Mangaluru: It has been a time-honoured tradition for the people of Tulunadu to have an intake of decoction made of the sap obtained from the bark of the Devil’s Tree (Alstonia scholaris, known as haale mara, paale mara and saantni rooku in local languages), early in the morning of Aashadha Amavasya, which happened to be on Thursday, August 14 this year.
The day is regarded as auspicious to ward off a host of physical ailments besides build up immunity in the human body and boosting lactation in women. Children are sure to rid themselves of worms and pediatric troubles with the intake of this wonder sap.
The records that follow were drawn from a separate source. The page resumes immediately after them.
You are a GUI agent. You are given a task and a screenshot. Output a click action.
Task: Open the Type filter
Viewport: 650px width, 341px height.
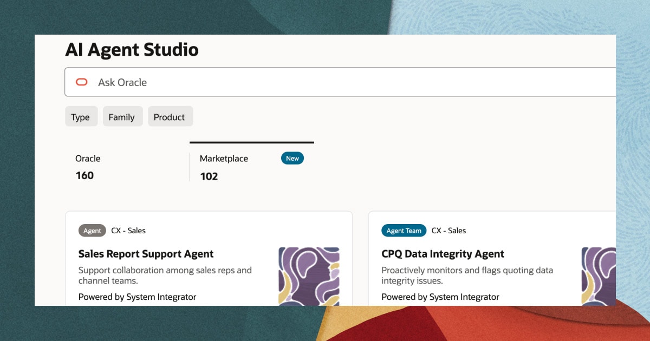pyautogui.click(x=81, y=116)
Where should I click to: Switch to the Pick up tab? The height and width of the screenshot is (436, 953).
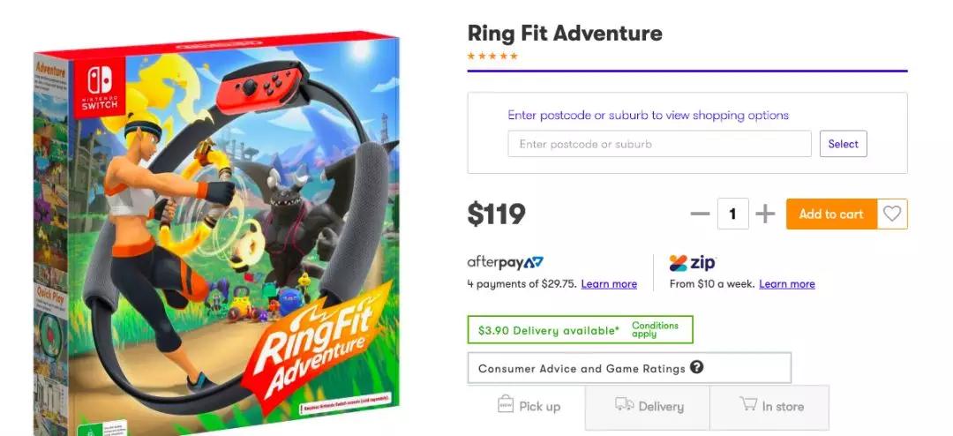pyautogui.click(x=528, y=406)
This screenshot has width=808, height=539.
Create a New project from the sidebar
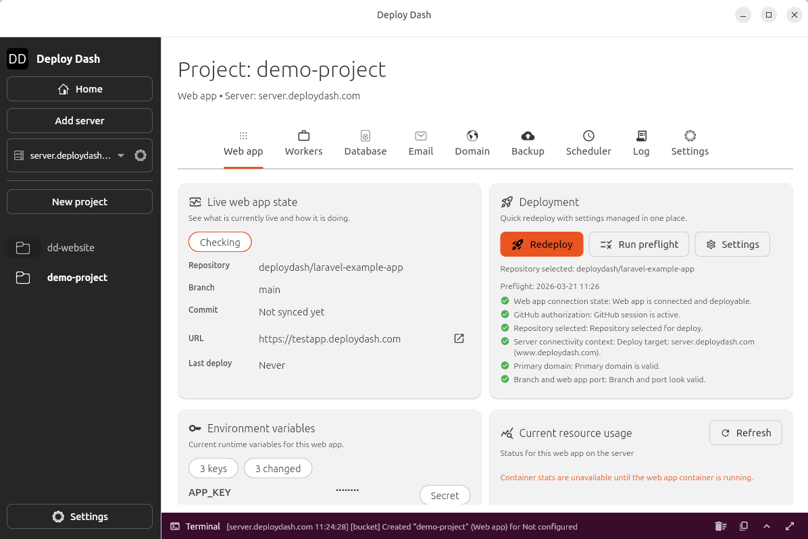pyautogui.click(x=79, y=201)
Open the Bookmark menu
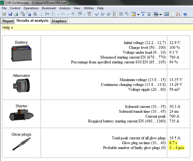Viewport: 193px width, 161px height. pyautogui.click(x=49, y=8)
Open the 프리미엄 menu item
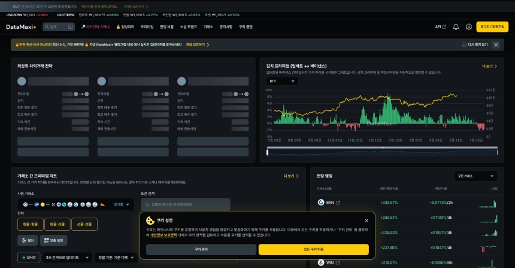The height and width of the screenshot is (268, 515). point(147,27)
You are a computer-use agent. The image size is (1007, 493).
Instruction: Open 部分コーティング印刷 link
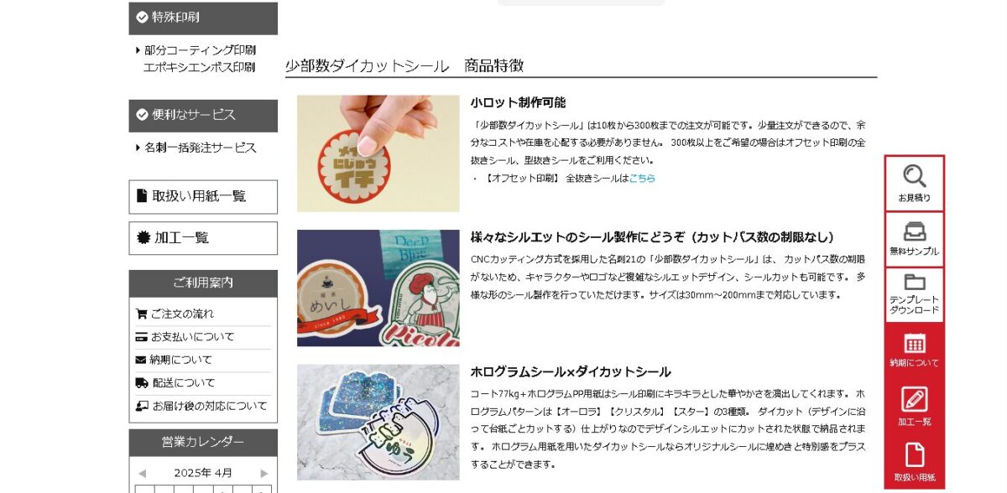coord(200,50)
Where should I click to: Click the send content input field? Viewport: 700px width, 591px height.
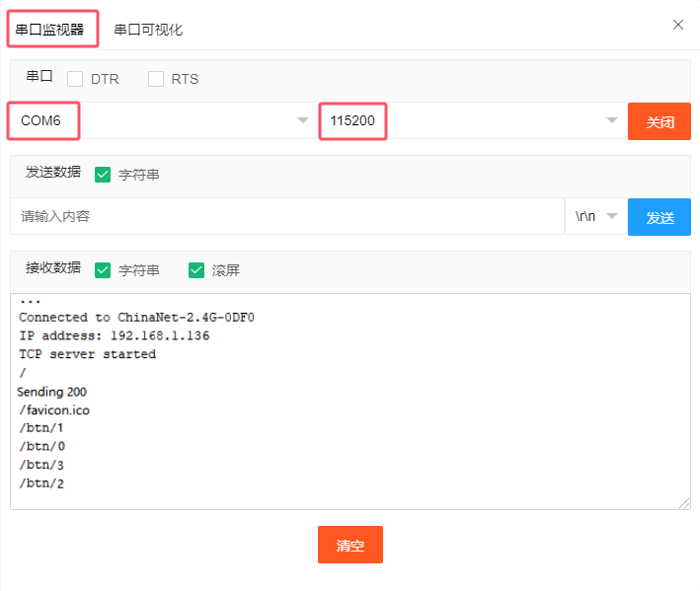pyautogui.click(x=286, y=216)
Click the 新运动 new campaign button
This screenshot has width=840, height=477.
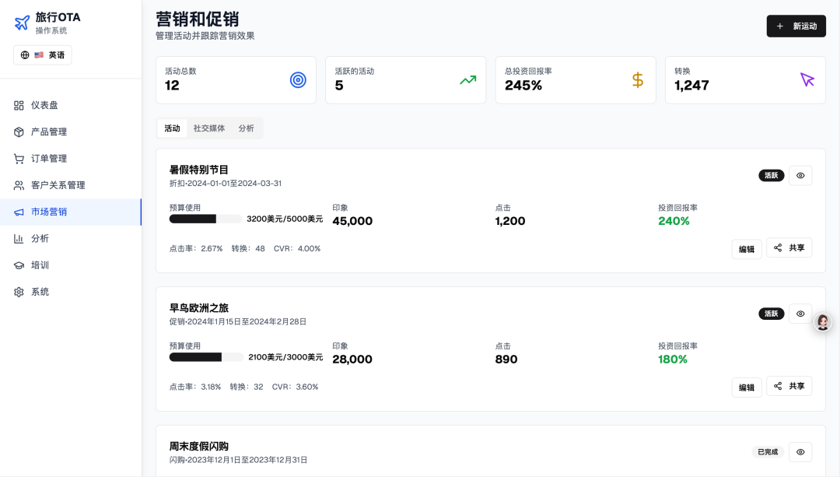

The sap is to be extracted before sunrise and only with the use of white quarz stone, which is found in river banks, say the traditionalists. The use of metal implements is avoided since the chemical reaction with the metal can turn it toxic, so goes the belief.
The bitter sap is mixed with an assortment of ingredients which can be a combination ginger, jaggery, black pepper, garlic, ajwain and others, but not necessarily all of them.
Like every year, the decoction was distributed free of cost prominently at two points, The Vedam Aayu Ayurveda Multi-speciality hospital on Karkera Road (extension of Telecom Road and Fire Service Road) at the Pandeshwar end saw a large number of people queuing up to have a share of the sap of life.
Many carried containers to take more home to be given to those who could not move around. Another place, Suvarna Clinic in Alake, was less crowded.
There were separate counters, one for spot intake and another for takeaway doses. The stock at both spots appeared to have gone dry by 8 am.
It was reassuring to see that people were still following old traditions besides reaffirming their trust in native medicines.